Là est certainement la principale remise en cause qu’OIivier Sadran livre lors de la conférence : en ayant tourné le dos à son coeur de cible historique, le club a fait fausse route. « Il est difficile aujourd’hui d’avoir le public au sens large », en citant des cas de clubs comme Montpellier et Nice qui, malgré leurs performances, n’ont jamais réussi à véritablement remplir leur stade. D’où un appel du pied répété : « On a vraiment besoin de nos supporteurs », « ce public là, il faut qu’on arrive à le reconquérir ». Car si la volatilité du grand public fait qu’il n’est plus là, il existe bien à Toulouse un noyau dur de supporteurs bien plus important qu’on ne le croit. Lors du dernier match contre Reims, malgré un contexte hivernal de crise, on compte quand même 12 577 spectateurs.

Le positionnement dans le ventre mou du championnat tel que vécu entre 2009 et 2014 correspond sans doute parfaitement à la volonté du président Sadran : aucun souci de maintien, paix avec les supporteurs, possibilité de déléguer fortement, stabilité de l’encadrement… Alain Casanova apparaît alors comme l’entraîneur idoine.

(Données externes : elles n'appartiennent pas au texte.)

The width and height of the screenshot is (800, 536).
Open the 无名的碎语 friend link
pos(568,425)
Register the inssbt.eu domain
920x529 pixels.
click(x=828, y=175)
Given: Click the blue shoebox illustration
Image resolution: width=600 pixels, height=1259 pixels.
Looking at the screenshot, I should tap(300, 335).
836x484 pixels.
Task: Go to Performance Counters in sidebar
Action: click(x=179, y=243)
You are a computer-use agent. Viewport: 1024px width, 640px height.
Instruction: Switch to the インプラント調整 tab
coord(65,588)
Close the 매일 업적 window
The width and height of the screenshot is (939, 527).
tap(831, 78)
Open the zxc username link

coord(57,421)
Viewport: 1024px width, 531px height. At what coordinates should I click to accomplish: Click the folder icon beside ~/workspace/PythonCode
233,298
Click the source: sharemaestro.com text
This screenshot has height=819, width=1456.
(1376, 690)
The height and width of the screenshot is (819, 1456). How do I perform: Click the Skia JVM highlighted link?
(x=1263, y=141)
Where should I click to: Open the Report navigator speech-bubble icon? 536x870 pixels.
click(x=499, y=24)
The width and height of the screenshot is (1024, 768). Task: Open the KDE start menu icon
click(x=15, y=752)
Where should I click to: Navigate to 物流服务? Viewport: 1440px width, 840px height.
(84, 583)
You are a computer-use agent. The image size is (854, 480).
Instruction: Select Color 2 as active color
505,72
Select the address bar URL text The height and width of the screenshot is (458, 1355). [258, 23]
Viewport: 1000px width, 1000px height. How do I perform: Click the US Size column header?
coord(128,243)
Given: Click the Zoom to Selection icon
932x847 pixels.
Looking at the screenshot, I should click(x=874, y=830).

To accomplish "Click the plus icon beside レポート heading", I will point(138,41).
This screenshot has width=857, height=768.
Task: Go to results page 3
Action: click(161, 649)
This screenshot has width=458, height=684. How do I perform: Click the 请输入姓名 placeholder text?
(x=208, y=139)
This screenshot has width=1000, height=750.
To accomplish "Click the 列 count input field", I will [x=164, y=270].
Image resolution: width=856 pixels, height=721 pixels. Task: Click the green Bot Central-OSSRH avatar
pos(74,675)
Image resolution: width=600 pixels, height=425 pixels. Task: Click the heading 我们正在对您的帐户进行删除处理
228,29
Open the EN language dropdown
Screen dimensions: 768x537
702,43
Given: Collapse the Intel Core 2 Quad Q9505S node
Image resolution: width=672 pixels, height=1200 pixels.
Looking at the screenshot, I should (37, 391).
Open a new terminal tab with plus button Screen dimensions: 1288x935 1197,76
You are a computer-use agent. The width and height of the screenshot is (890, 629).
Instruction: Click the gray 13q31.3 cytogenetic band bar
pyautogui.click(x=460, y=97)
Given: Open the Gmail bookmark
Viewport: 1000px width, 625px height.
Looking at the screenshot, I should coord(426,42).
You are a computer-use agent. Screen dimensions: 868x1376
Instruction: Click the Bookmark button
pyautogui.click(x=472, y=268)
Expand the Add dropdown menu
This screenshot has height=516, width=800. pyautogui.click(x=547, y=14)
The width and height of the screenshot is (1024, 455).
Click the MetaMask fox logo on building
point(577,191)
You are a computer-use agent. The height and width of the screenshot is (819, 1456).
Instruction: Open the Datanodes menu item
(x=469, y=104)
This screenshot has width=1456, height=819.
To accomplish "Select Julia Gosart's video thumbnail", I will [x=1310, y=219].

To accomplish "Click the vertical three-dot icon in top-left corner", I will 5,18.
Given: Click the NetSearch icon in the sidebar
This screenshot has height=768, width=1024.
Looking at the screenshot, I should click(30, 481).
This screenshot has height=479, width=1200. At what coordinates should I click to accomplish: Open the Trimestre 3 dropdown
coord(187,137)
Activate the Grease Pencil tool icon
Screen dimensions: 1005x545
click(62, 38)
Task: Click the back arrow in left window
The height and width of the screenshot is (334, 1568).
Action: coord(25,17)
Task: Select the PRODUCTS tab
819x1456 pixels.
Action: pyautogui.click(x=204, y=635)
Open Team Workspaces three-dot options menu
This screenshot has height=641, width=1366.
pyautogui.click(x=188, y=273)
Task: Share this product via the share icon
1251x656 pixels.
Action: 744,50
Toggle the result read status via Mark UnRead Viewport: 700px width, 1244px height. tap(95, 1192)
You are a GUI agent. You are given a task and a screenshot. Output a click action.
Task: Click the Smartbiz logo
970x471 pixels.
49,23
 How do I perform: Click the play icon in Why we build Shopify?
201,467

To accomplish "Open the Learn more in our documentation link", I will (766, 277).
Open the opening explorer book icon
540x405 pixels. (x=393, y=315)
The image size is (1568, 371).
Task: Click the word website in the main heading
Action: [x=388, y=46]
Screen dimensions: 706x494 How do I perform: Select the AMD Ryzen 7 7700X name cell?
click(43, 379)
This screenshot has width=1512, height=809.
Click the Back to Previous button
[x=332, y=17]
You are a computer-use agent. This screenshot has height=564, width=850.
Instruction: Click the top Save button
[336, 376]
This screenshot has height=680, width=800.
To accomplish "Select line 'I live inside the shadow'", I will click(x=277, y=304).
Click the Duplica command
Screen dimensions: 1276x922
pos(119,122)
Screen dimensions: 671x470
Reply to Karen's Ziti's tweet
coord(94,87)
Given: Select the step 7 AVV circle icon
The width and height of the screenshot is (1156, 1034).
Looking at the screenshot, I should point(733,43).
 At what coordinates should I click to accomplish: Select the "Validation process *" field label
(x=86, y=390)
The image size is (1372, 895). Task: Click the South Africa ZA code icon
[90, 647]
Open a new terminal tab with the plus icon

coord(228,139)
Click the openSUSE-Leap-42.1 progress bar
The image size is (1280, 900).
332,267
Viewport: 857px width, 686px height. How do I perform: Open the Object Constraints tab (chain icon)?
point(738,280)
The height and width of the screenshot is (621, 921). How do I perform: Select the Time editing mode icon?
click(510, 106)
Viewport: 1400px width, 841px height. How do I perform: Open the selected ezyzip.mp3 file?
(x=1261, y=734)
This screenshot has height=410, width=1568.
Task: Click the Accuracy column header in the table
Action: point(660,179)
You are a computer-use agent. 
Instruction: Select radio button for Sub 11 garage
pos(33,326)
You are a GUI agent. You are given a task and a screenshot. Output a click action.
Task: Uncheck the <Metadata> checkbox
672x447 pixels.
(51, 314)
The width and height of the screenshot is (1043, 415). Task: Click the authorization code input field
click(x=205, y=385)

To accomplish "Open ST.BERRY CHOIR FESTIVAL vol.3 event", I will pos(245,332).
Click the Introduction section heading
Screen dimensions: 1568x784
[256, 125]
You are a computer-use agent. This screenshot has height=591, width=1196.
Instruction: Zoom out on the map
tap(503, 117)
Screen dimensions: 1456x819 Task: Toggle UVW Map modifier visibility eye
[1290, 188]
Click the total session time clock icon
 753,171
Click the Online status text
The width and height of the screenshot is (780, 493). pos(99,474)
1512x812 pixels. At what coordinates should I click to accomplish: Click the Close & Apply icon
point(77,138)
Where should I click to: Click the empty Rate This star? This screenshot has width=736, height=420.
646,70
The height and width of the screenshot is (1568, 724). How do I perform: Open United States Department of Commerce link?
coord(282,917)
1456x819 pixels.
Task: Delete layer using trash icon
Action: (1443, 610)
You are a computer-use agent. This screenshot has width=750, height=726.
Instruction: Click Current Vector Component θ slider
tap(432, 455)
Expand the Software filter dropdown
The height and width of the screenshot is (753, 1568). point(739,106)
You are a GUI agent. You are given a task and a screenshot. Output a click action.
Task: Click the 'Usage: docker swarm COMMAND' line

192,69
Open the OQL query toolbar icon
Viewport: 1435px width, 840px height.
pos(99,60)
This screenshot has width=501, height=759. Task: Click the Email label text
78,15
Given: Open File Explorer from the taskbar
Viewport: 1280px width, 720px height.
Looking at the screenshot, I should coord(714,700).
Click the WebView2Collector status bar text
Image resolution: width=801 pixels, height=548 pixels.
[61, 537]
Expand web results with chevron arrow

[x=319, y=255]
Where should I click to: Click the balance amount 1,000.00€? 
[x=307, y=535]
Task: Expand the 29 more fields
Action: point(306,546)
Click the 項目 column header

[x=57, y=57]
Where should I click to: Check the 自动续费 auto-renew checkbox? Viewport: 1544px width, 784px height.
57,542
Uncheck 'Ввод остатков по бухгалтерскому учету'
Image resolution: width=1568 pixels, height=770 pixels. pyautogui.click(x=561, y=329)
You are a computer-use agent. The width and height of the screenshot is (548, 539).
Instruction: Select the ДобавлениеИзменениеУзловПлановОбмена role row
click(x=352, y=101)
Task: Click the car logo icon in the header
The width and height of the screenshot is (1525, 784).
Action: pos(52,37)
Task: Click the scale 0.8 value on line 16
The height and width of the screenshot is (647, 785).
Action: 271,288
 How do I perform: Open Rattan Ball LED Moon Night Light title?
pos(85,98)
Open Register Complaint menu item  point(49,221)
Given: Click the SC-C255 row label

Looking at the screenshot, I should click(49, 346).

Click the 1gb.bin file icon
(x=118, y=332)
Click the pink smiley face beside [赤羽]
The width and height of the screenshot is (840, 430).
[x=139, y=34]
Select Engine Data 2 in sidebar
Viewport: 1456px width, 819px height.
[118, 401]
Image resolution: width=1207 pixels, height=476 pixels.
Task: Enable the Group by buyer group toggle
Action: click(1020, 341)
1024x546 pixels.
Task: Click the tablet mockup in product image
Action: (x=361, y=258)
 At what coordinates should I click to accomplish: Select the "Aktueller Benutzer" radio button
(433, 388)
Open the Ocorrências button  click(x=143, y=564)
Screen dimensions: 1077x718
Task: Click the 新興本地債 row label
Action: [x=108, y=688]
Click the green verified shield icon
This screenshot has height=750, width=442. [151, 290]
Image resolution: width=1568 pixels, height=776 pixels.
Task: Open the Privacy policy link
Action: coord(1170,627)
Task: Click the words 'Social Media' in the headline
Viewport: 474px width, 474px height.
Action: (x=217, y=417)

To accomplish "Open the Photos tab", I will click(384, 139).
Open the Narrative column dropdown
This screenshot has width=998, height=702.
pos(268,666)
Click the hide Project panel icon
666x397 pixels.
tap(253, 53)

Olivier Sadran a déjà commencé à renoncer à son tournant de 2015. En ayant cela à l’esprit, tout s’éclaire. On comprend mieux le retour d’Alain Casanova en 2018. Garder Denis Zanko jusqu’à la fin de la saison se lit aussi comme une évidence : nul besoin de faire miroiter un énième nom d’entraîneur avec une promesse de jeu hypothétique et inappropriée à la situation.

Ce projet bien sûr ne fait pas rêver, mais il n’est finalement pas si éloigné des aspirations légitimes des supporteurs, qui comprennent bien que leur Téfécé ne peut pas devenir un grand club, en tout cas pas à court et moyen terme. Ils sont probablement tout à fait prêts à vivre des saisons dans le ventre mou… tant qu’ils n’y sont pas abonnés. Ils peuvent même accepter des périodes difficiles en zone rouge, à condition que cela ne soit que ponctuel et qu’ils vivent des scénarios à l’angevine. Les supporteurs souhaitent simplement connaître par moments des émotions telles qu’un parcours en Coupe d’Europe, une épopée en Coupe de France, la fierté d’avoir un joueur sélectionné chez les Bleus… On pourrait même y ajouter des éléments plus structurels, comme la pleine exploitation du potentiel du centre de formation ou la repriorisation de la section féminine, qui était la meilleure de France il y a vingt ans.

Finalement, le regret exprimé par Olivier Sadran, et les conséquences qu’il est censé engendrer, constitue peut-être la meilleure nouvelle de sa conférence de presse.

 

Olivier Corbobesse est supporteur du TFC, éducateur diplômé de football et auteur de plusieurs ouvrages sur les liens entre football et culture, dont Culture Générale Football Club, 170 questions-réponses pour mieux comprendre le monde grâce au foot, Histoire du football à Saint-Pierre et Miquelon, un autre regard sur l’archipel et Le Football au féminin en 60 questions.